Aliás, o estudo refere particularmente que, no Twitter, as fake news têm mais 70% de probabilidade de serem partilhadas (retweeted) do que as notícias verdadeiras. E que as notícias verdadeiras demoram 6 vezes mais a alcançar 1500 pessoas, em comparação com as notícias falsas.

Como identificar e filtrar fake news

O primeiro passo para perceber a fidedignidade de qualquer notícia é ler toda a informação. Não vale ler apenas o título ou o lead (o pequeno resumo inicial), visto que muitas vezes estes são propositadamente chamativos – e por vezes até enganadores.
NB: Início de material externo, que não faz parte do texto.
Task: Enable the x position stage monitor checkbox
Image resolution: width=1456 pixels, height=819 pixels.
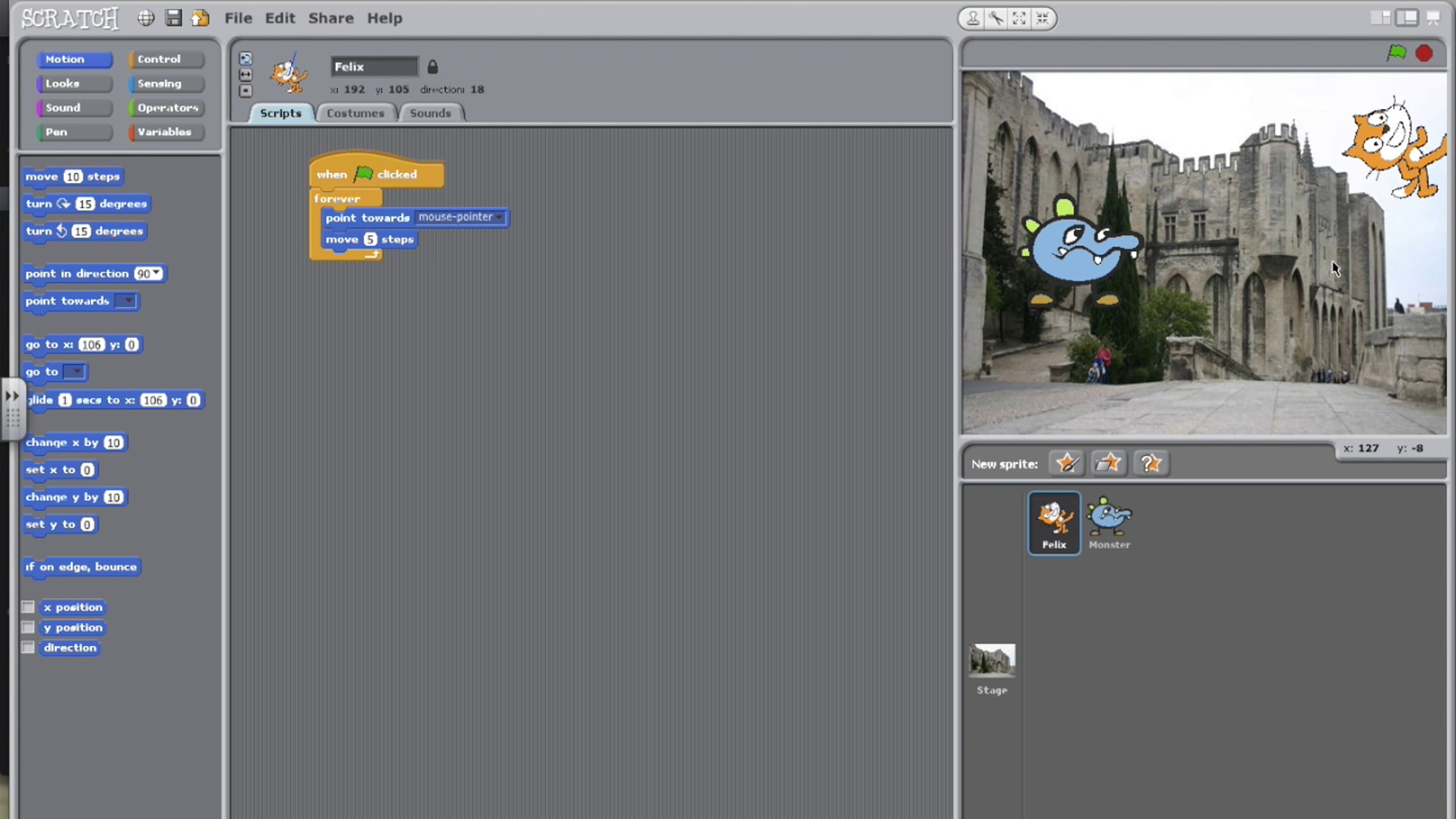Action: (x=28, y=607)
É o chamado “clickbait”, um chamariz para gerar mais cliques, alcance e, no fundo, receitas.

O segundo passo é perceber a origem das informações partilhadas. Foram publicadas por alguma fonte credível ou não se sabe a sua origem? Existem fontes reais? Dependendo do tipo de notícia, há estudos, testemunhas ou declarações oficiais que a suportem? É importante recordar que um artigo de opinião não é uma notícia – embora também estes devam ter algum tipo de fundamento e suporte.

Por isso, é importante sermos exigentes com as notícias para perceber a sua origem e credibilidade.

O terceiro e último passo será a pesquisa. Nada como ver se aquele tema específico já foi abordado por outros meios, assim como quais, quando e o que foi dito. Se não for uma notícia exclusiva de Portugal, convém que a pesquisa seja em inglês para haver mais resultados de pesquisa. Um último conselho é até pesquisar o tema com vários termos diferentes que apelem à sua confirmação ou desconstrução. Por exemplo, se quisermos saber mais sobre as eleições presidenciais, podemos tentar pesquisas como “a verdade sobre as eleições presidenciais”, “mentiras nas eleições presidenciais” ou “esquemas nas eleições presidenciais”. Isto pode levar-nos a descobertas que de outra forma não saberíamos e também desmascarar algumas fake news.

Torne-se um caçador de fake news

Se pretende tornar-se um “detective profissional” na identificação de fake news, pode sempre rever o conteúdo do curso Fake News – não se deixe enganar. Este curso gratuito foi disponibilizado pela NAU, uma plataforma de formação online para grandes audiências gerida pela Unidade FCCN da Fundação para a Ciência e a Tecnologia (FCT). Embora o curso esteja arquivado, os conteúdos estão disponíveis para consulta. É ideal para quem trabalha na área da comunicação e dos media.

Em suma, a melhor forma de nos protegermos e de termos uma maior certeza quanto à informação que nos chega, é tendo um sentido crítico. Nunca devemos tomar nada como uma verdade absoluta, muito menos à primeira vista. Questionar e pesquisar é crucial para obter mais conhecimento. Só assim conseguiremos navegar este mundo, especialmente o digital, com maior confiança e convicção naquilo que consideramos correcto e verdadeiro.